To download the template, run the following command:
git clone https://github.com/roboflow/templates
Next, navigate to the video search example directory and install the required dependencies:
cd templates/video-search
pip install -r requirements.txt
Move the results.json
file that was calculated in the last step to the video-search directory:
mv ~/path/to/results.json .
Now we are ready to start the video search engine:
python3 app.py
The search engine will be available at `http://localhost:5000`. Let’s run a few queries that show our search engine in action:
Our search engine successfully returns frames related to text queries.
When we make a search query, our application:
- Calculates a CLIP vector associated with the text query.
- Compares the text CLIP vector to all CLIP vectors that were calculated by the Roboflow video inference API. We use cosine similarity to measure how similar each text vector is to the video frame vectors, and set a threshold to 0.1. You can customize this value by changing the `THRESHOLD` value in the `app.py` script.
- Calculates the timestamps associated with the frames whose CLIP vectors are similar to the text query CLIP vector.
- Returns the timestamps in the application front-end.
Conclusion
The Roboflow Video Inference API enables you to run computer vision models on frames in videos.
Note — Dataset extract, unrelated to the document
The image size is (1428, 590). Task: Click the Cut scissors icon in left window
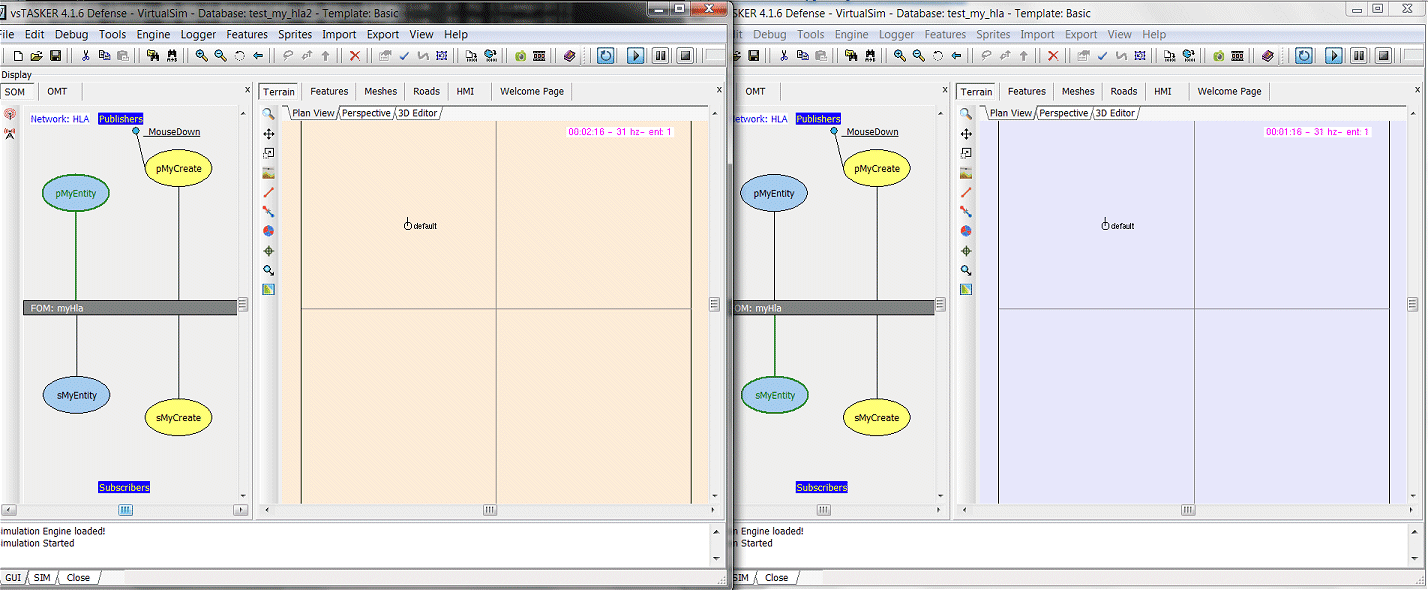click(x=85, y=56)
You can run inference at a custom FPS.
In this guide, we showed how to run CLIP on frames in a video using the video inference API. You can also run custom models that were trained on Roboflow. We then used these vectors with a video search template to enable searching our video with text queries.
You can use this technology and methodology to create video understanding applications and features such as contextual advertising, video recommendations, media analytics, brand safety, and content moderation.